Some visitors only come for a few hours, but some like to stay for a few days, even a few weeks. When you retire, if you retire to an apartment or any retirement community, you may need to consider the rules and regulations regarding visitors. Certain communities allow visitors to stay without a lot of limitations. However, other communities only set a limited time for guests to visit. The same goes for an apartment. These places often provide aid, or even flat out pay for certain utilities, activities, and essentials of living. When extra people are present but are not accounted for, and thusly not paid for, some places aren’t too happy.

You should know the policy set by the property owner before anything else. When looking to buy you should always bear in mind whether or not you might expect long term guests. In some communities this may be fine if they’re of a certain age, as young as 18. In others they must be listed, or at least be near retirement themselves. In apartments they may want them added to the lease if they plan to stay more than a month.

In-Home Assistance

Unless it is designated as a place that does so, many apartments and retirement communities do not offer in home help or care. Your next home should be able to provide this service, especially if you need help today or in the future.

There are places that only provide a couple of in-home care services. These are basic cleaning and food serves. If you are hiring a care service, just let the property managers know. However, that in-home care is prohibited in some places because it would lead to having extra guests that might stay for a longer period.

Your next home should be close to companies that offer care services. If you want someone you know to provide these services, choose a place that will be easily accessible for them. You should make these decisions based on your health and safety.

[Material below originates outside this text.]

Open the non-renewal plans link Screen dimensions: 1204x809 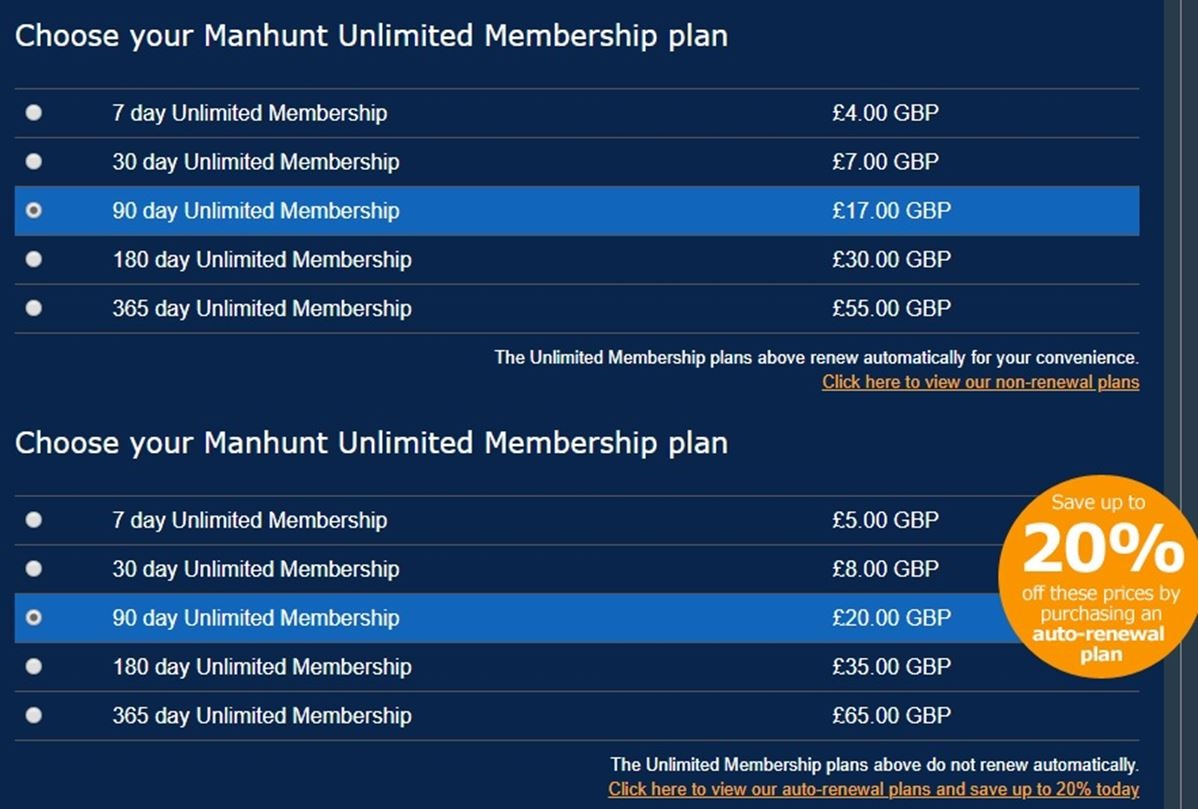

If it is already hard for you to use the stairs of an apartment, then your next home should only have single storey. Split homes with ground level homes are also preferable for those who want to have cozy and close apartment setting, but with a minimal number of individuals.

Decision Making

By now; you have already listed down what you need and have, and even your needs in the future. When you reach your retirement, it is best to think carefully when moving to a new place and if it is perfect for your needs.

It can be hard to go from living in a home you owned to a small apartment, but knowing the costs and labor it may be the better option. If you aim for social interaction, then that choice is for you.

In these times, your health is crucial, so it just makes sense to have someone to provide you in-home care. Consider if the person will live with you or visit you regularly. It is important to have the space for them.

Moving in to a new residence is not something to rush about. Take time to make a decision in searching the ideal place for you to retire. Perhaps, your reason to move is to be closer to something or someone, but later you’ll find that it doesn’t actually matter. Make sure that you have a solution when things go wrong. Your retirement should be fun, so take your time and don’t let moving become a major source of aggravation or pain.